Integrity of the second stage valve is ensured by the provision of a sufficiently large first stage actuator area and force to overcome any definable jam condition.
It will thus be appreciated that direct-drive techniques have been employed in a way which leads to no loss of system integrity or reliability and no loss of redundancy. The advantages of the direct-drive technique may therefore be achieved without suffering the disadvantages previously associated with this approach. It will also be appreciated that within the scope of the invention any electrically operated drive means may be used for the first stage valves 3a to 3d. Thus not only direct-drive torque motors and electrohydraulic valves providing indirect drive may be employed, but also linear motors or solenoid type actuation systems acting directly or indirectly on the valve spools.
Finally, it will of course be clear that although the present application does not include any specific diagrams corresponding to Figures 1, 2 and 5 for the arrangements of Figures 3B and 3C, a skilled man will have no difficulty in constructing specific embodiments.

Claims

1. An hydraulic control system comprising first and second actuators operating in parallel or tandem and being separately supplied with fluid along first and second fluid paths, and control valve means including at least three independent electrical actuating means, the control valve means being arranged for operation, on actuation by any one or more of the electrical actuating means, for the common control of the fluid respectively in the first and second paths.
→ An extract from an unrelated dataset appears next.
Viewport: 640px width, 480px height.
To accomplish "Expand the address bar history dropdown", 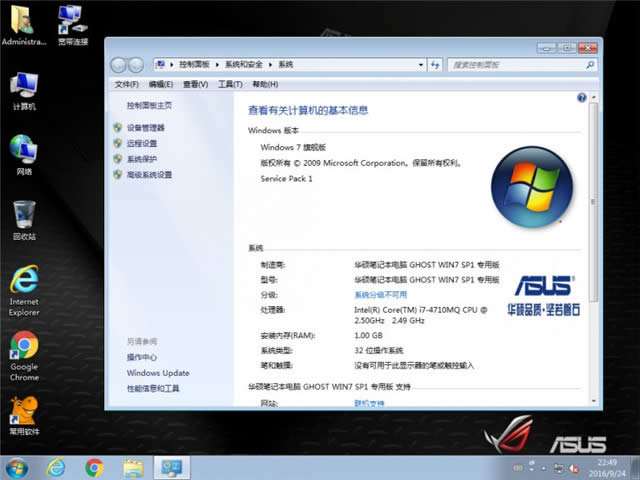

2. An hydraulic control system as claimed in claim 1 in which the electrical actuating means comprise at least three electrical coils.

3. An hydraulic control system as claimed in claim 2 in which the control valve means comprises a single valve having at least three coils for operation thereof.

4. An hydraulic control system as claimed in claim 2 in which the control valve means comprises at least two control valves, each having at least two coils for operation thereof.

5. An hydraulic control system as claimed in claim 1 in which the control valve means comprises at least three control valves, each having exactly one coil for operation thereof.

6. An hydraulic control system as claimed in any one of the preceding claims in which the control valve means comprises at least one direct drive valve, the valve being driven by an electrical torque motor under control of the electrical actuating means.

7. An hydraulic control system as claimed in any one of claims 1 to 5 in which the control valve means comprises at least one direct drive valve, the valve being driven by an electrical force motor under control of the electrical actuating means.

8. An hydraulic control system as claimed in any one of claims 1 to 5 in which the control valve means comprises at least one electrohydraulic valve.

9. An hydraulic control system as claimed in any one of the preceding claims in which the control valve means comprises at least one spool valve, the or each valve having a spool extending between the first and second paths.

10. An hydraulic control system as claimed in any one of the preceding claims in which the actuators comprise a further fluid valve.

11. An hydraulic control system as claimed in claim 10 in which the further fluid valve is a spool valve.

12. An hydraulic control system as claimed in claim 10 or claim 11 in which the further fluid valve is arranged to control fluid within two further independent fluid paths.

13. An hydraulic control system substantially as specifically described with reference to Figures 1, 2, 3A, 4 and 5; or Figures 1, 2, 4 and 5 modified as shown in either Figure 3B or Figure 3C.